**Task objective:** In the records below, find the line containing "Task: Open the Parent Engagement Rating tag" and transcribe it and every line after it exactly; leave the pictures out.

**Records shown:**
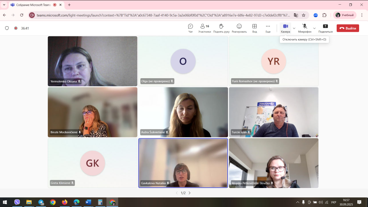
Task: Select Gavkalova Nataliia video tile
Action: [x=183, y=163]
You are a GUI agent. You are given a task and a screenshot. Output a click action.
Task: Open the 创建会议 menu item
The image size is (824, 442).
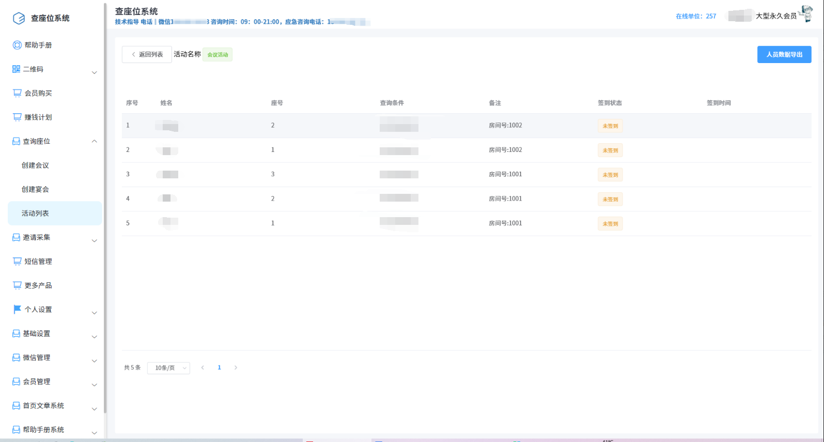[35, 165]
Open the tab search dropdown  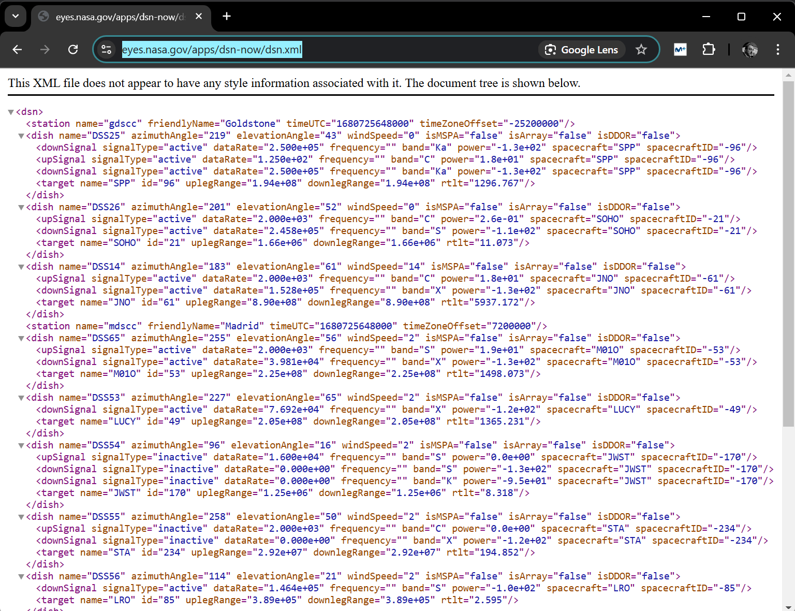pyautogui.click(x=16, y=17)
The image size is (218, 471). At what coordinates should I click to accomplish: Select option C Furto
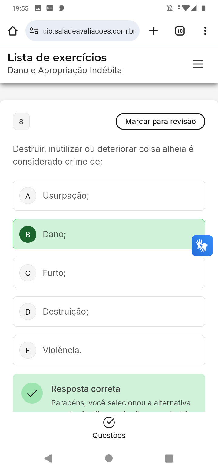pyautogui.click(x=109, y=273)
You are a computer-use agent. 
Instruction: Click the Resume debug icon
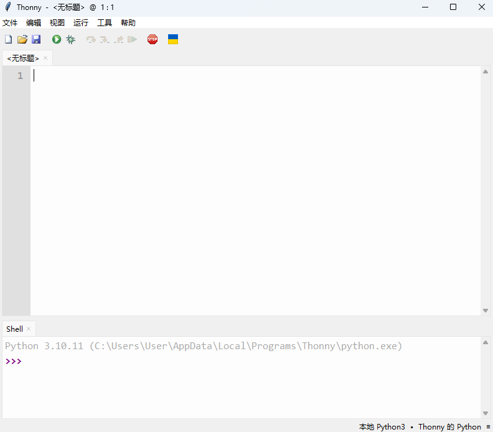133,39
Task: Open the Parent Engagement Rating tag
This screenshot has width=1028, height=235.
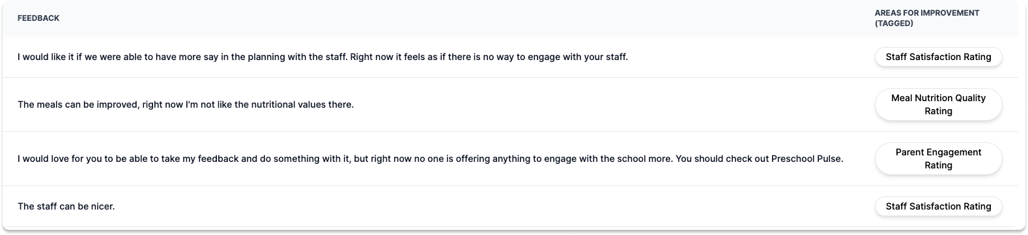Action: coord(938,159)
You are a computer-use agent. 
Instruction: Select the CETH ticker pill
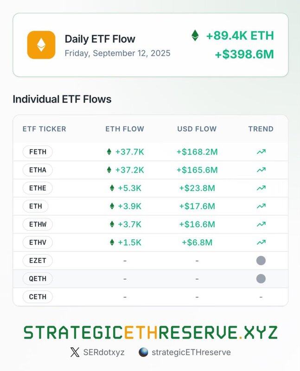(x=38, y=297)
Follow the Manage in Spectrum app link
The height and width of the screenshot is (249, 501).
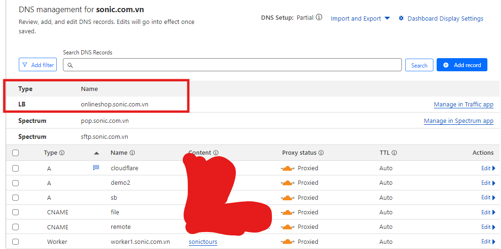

**Exercise result:**
Task: Open the Parent Engagement Rating tag
This screenshot has width=1028, height=235.
Action: coord(938,159)
You are a computer-use agent. 
Instruction: Select the CETH ticker pill
(x=38, y=297)
Follow the Manage in Spectrum app link
The height and width of the screenshot is (249, 501).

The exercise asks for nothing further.